If you would be running a project on social ties and family relations between the nobility of the Low Countries in the late Medieval period, you could create a gazetteer of castles or estates. You can decide to build this gazetteer organically as the project progresses, i.e. adding new locations as they appear in the sources. You can also decide to first compile a list of the various locations you will be using in your research project. Either way, you will be adding these locations one by one in your environment.
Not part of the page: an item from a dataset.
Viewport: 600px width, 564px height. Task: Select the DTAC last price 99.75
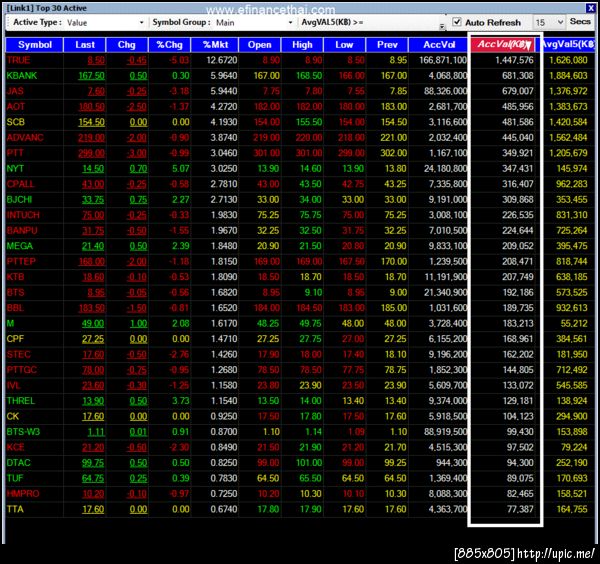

Go to the Data section of your environment and select the Type you just made. Click 'Add Place' to add a new Object to this Type. You can now enter data based on the model that you have implemented. Enter a name for the location in the input field for the name. If you have other information available, you can add this in the Object Descriptions 'Alternative Names' and 'Notes'.

In the Sub-Objects editor you can enter a location for this Object. To do this, change the location option from 'Reference' to 'Point'. Use the green 'map' button to find and click a location on the map, or enter the latitude and longitude values you have found elsewhere.

Most lemmata on Wikipedia that deal with locations have a link to the geographical information of this location. This link is displayed in the top right corner of the page. On this page you can click the link with the name 51°30′00″N 5°37′26″E, which brings you to a page where you can find the relevant latitude and longitude values as decimal degrees, i.e. 51.5, 5.624722222. In Google Maps you can right click anywhere and click 'What's here?' to get the latitude and longitude values in decimal degrees.

You can run the geographic visualisation to inspect this data on a map. After you have added additional castles, the visualisation will produce a geographic representation of the gazetteer.

Using the Gazetteer

You can use these locations to geocode other Objects in your environment. You can use the castles that you have entered to specify places of birth or places of residence for the people in your database. To do so, go to the Type 'Person' and click 'Add Person'. Enter a family name and a given name and go to the Sub-Objects editor to specify the Birth and a Place of Residence for this person. Set the location option to 'Reference' and change the Type to 'Place'. You can now start to type in the input field with the magnifying glass to select a castle from your gazetteer.

Click 'Save Person' and run the geographic visualisation to inspect this data on a map.